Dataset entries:
---------------

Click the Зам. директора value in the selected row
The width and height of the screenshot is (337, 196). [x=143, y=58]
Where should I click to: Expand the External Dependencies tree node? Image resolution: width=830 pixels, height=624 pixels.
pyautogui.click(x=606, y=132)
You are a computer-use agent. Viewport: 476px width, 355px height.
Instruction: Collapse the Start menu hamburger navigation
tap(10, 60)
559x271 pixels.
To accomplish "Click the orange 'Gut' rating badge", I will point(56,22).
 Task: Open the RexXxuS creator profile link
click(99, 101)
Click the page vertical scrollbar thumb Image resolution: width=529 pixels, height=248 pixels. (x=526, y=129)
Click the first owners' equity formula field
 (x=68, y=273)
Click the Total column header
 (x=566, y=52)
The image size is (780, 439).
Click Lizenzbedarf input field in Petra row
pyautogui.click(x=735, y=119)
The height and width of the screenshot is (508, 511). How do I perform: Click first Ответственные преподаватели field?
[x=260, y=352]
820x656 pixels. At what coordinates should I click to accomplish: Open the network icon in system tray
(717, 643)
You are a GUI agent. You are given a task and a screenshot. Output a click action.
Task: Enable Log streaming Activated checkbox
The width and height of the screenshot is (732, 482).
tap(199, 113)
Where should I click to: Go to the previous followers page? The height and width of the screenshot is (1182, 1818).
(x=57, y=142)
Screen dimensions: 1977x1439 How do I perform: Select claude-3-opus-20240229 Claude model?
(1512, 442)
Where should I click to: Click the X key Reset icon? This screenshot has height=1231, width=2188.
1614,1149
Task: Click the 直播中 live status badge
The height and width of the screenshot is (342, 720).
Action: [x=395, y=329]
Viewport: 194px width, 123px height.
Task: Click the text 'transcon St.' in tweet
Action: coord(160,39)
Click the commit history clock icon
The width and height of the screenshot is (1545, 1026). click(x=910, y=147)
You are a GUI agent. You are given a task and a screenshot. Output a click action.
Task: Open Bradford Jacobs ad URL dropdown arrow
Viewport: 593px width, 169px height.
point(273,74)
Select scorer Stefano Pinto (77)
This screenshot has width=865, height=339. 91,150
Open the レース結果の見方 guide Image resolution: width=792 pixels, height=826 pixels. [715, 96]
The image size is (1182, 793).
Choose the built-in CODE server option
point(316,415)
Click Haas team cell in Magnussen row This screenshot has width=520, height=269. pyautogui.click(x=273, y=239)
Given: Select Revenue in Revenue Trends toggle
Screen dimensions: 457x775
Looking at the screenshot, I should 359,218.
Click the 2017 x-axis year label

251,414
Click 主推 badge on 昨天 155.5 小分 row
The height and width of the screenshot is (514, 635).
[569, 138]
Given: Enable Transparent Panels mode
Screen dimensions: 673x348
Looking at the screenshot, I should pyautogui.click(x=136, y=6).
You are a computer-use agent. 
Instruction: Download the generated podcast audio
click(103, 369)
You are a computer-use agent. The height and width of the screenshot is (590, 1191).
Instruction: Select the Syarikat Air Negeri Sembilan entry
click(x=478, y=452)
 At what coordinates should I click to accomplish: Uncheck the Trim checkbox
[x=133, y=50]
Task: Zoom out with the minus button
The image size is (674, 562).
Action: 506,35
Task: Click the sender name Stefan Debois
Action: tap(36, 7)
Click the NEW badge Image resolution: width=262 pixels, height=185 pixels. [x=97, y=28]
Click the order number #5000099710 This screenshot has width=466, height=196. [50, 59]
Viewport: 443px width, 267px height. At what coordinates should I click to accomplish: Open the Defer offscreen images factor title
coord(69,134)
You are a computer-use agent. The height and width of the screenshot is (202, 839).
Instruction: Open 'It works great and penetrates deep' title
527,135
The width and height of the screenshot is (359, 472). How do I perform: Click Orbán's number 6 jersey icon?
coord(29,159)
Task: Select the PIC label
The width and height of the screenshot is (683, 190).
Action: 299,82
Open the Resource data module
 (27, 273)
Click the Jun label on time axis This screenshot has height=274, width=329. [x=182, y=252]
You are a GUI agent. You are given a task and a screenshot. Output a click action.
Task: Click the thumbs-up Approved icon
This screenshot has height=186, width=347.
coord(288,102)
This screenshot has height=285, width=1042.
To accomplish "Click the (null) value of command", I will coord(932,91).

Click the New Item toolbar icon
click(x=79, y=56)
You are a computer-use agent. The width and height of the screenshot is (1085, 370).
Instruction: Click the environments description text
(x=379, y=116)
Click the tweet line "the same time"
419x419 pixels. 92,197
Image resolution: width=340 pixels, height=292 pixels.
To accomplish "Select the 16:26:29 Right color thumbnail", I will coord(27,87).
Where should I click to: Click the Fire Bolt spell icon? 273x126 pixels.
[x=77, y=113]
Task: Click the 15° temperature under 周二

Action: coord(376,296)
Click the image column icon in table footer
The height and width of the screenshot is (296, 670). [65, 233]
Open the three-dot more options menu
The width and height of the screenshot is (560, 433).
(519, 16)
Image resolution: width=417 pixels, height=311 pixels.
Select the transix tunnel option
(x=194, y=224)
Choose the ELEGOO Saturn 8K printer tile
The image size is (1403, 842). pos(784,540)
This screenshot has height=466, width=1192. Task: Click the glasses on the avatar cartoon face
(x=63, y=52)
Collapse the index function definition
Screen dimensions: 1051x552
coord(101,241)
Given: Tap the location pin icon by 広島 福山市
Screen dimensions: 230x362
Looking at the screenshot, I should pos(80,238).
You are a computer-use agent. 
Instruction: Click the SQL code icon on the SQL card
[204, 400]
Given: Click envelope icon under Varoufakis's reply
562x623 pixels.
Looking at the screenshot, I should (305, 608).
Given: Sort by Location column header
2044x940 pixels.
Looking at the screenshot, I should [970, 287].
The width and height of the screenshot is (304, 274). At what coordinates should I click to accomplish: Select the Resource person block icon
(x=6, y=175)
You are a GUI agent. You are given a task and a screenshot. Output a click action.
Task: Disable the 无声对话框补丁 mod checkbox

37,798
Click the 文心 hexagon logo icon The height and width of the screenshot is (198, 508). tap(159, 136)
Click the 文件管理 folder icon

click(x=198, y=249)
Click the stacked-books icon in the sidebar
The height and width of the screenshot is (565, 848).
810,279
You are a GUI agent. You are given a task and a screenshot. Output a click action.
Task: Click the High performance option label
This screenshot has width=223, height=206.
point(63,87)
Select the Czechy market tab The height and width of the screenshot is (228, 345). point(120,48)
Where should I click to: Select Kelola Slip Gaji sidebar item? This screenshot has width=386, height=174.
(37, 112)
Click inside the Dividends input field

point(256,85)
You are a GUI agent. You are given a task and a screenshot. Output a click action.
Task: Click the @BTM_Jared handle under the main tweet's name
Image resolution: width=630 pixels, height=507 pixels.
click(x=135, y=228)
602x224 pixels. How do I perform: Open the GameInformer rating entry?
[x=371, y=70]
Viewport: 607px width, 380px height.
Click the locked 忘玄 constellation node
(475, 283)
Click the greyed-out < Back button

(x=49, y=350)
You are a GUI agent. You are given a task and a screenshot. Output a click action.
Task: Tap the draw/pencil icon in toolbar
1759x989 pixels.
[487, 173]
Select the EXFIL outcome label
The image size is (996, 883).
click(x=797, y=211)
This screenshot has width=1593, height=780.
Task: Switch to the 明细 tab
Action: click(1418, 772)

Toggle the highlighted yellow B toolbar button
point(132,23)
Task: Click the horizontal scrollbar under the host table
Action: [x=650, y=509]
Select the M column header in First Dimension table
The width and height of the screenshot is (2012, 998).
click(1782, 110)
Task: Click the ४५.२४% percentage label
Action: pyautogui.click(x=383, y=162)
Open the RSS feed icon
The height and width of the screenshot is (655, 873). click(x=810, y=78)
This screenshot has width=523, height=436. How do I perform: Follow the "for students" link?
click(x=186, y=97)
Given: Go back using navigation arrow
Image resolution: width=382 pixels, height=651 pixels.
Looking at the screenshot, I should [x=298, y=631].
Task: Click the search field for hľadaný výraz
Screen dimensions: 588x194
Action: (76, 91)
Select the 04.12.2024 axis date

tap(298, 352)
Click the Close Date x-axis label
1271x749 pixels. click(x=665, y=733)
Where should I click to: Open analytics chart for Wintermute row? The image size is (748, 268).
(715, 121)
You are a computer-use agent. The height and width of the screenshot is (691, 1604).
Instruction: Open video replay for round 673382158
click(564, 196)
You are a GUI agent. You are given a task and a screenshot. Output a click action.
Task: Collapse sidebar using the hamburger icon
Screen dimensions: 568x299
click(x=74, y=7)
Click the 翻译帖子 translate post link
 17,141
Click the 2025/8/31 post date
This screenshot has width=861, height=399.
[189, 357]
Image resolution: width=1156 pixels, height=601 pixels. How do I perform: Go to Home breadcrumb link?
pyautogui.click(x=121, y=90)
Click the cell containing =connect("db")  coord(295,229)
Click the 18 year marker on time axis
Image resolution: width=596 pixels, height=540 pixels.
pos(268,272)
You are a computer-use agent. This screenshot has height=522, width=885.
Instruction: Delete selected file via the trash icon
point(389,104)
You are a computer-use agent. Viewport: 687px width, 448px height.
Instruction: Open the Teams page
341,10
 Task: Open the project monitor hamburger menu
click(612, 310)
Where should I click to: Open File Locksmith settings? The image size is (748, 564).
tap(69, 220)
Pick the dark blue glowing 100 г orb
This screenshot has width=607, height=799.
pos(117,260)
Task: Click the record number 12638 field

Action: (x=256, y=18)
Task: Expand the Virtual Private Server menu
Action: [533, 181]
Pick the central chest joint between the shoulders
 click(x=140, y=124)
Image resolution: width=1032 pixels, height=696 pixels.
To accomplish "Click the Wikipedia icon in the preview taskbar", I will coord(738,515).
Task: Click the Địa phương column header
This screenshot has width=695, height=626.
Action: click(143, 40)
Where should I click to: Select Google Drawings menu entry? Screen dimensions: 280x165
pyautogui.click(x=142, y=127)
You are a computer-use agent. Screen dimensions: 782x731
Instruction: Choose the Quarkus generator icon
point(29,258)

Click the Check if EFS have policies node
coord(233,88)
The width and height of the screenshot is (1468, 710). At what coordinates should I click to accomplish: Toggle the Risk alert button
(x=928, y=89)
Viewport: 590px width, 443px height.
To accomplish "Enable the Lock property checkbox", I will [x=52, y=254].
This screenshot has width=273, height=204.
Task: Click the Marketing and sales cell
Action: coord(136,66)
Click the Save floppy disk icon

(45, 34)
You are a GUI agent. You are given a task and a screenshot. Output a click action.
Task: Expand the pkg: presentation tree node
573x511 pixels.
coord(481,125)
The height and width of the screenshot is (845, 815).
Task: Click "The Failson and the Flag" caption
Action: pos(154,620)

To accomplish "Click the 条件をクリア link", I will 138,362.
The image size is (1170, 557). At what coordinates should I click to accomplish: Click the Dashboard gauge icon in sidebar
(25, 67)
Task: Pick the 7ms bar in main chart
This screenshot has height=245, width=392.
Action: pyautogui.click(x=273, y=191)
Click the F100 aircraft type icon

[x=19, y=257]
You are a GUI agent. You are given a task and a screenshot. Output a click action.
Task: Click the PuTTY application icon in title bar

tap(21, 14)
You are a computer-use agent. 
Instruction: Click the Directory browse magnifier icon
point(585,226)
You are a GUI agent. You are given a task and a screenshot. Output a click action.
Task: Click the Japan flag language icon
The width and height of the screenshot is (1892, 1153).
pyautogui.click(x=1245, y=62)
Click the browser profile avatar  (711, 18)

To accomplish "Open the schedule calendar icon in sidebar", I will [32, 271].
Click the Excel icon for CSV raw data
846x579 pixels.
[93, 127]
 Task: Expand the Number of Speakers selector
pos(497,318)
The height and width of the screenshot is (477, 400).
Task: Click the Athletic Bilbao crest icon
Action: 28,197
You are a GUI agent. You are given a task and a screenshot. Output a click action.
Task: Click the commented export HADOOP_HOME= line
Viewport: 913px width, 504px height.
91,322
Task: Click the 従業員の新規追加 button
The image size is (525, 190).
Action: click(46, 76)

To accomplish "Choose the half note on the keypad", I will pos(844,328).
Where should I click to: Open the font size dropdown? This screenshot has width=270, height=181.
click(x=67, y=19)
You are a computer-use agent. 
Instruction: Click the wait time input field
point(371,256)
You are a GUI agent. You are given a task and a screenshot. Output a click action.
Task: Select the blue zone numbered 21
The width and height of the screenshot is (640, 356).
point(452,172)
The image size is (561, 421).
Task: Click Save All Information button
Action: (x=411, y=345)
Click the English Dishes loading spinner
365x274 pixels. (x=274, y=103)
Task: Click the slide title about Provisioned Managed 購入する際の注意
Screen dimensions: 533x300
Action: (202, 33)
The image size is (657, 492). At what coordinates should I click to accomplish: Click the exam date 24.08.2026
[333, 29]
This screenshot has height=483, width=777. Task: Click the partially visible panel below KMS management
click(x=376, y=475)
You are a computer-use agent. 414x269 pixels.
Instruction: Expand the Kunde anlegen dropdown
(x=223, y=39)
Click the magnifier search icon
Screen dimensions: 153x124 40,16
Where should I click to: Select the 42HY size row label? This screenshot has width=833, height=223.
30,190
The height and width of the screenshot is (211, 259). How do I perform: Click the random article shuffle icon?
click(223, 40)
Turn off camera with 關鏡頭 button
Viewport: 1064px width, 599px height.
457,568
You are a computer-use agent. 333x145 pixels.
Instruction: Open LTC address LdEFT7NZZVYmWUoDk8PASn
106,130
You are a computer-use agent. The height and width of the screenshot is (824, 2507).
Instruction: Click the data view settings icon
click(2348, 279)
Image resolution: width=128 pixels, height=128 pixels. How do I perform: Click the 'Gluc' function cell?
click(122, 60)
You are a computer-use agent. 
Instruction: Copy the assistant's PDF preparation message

---------------

Work task: Copy whichever lines of the records above contain the word "using".

Completed exercise:
Given: Go back using navigation arrow
Task: Collapse sidebar using the hamburger icon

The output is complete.